In 2009, Combined Anti-piracy Task Force 151 (CTF 151) was formed to combat the increasing boldness of the pirates. CTF 151 is an international force which has been commanded by members of various navies from 25 countries, including the U.S., Pakistan, Turkey, South Korea, and New Zealand. The mission of CTF 151 is to protect shipping lanes from piracy and to restore freedom of navigation and legitimate maritime commerce.
A valuable resource is the updated 2011 publication called “Best Management Practices, Version 4” (BMP4), which has been endorsed by NATO Shipping Centre, Maritime Security Centre Horn-of-Africa (MSCHOA), and others. It outlines ways in which ship owners and captains should implement self-protective measures in order to deter piracy. The measures laid out in this publication may have a central role in deciding whether employers of seamen have done enough to protect their employees sailing vessels through waters rife with pirates.
A well-known incident off Somalia, which occurred on April 8, 2009, involved the American-flagged M/V MAERSK ALABAMA, 508-foot container ship. At that time, there was an advisory that ships keep at least 600 nautical miles (nearly 690.5 miles) from the Somali coast. MAERSK ALABAMA was 240 nautical miles off the coast when pirates boarded her. Miguel Ruiz, John Cronan, and Richard E. Hicks were crewmembers who were confined and roughed up by the pirates; these men sought compensation under the Jones Act and General Maritime Law for personal injuries resultant of the pirates’ treatment of them. Ruiz, et al. v Waterman Steamship Corporation and Maersk Line Limited – 2011 WL 4089416 (Tex.App.-Houston [1st Dist.] 2011). Under the Jones Act, the plaintiffs in Ruiz seek to recover damages by showing employer negligence. That case has not yet been resolved and the final outcome is uncertain.

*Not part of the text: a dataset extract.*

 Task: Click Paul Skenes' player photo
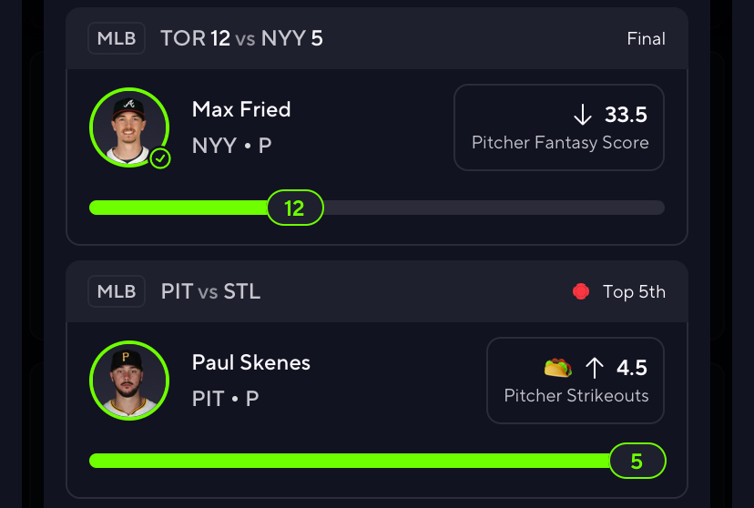tap(129, 381)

There have not been many cases decided by courts facing the question of employers’ duties to protect employee seamen sailing in areas known for pirate activity. Some of the questions likely to arise at trial include: What were the duties of the employer (Maersk in the Ruiz case) toward its crew in waters known for pirate attacks? Did the employers ignore advisories and warnings? Had the employers implemented any of the self-protection measures discussed in BMP4? Could they have avoided attack and capture by sailing a different route? Were the crew trained, and should they have been trained, for such an emergency? In other words, was the employer negligent toward its crew, and thus liable for the injuries caused by the pirates?
Our guess is that courts will rule that the employer must take reasonable steps to protect employees sailing in dangerous situations. This may require special training for the crew. It may require hiring of guards. Employers may have to modify their vessels in some way. We will keep an eye on this developing area of law and report what we find.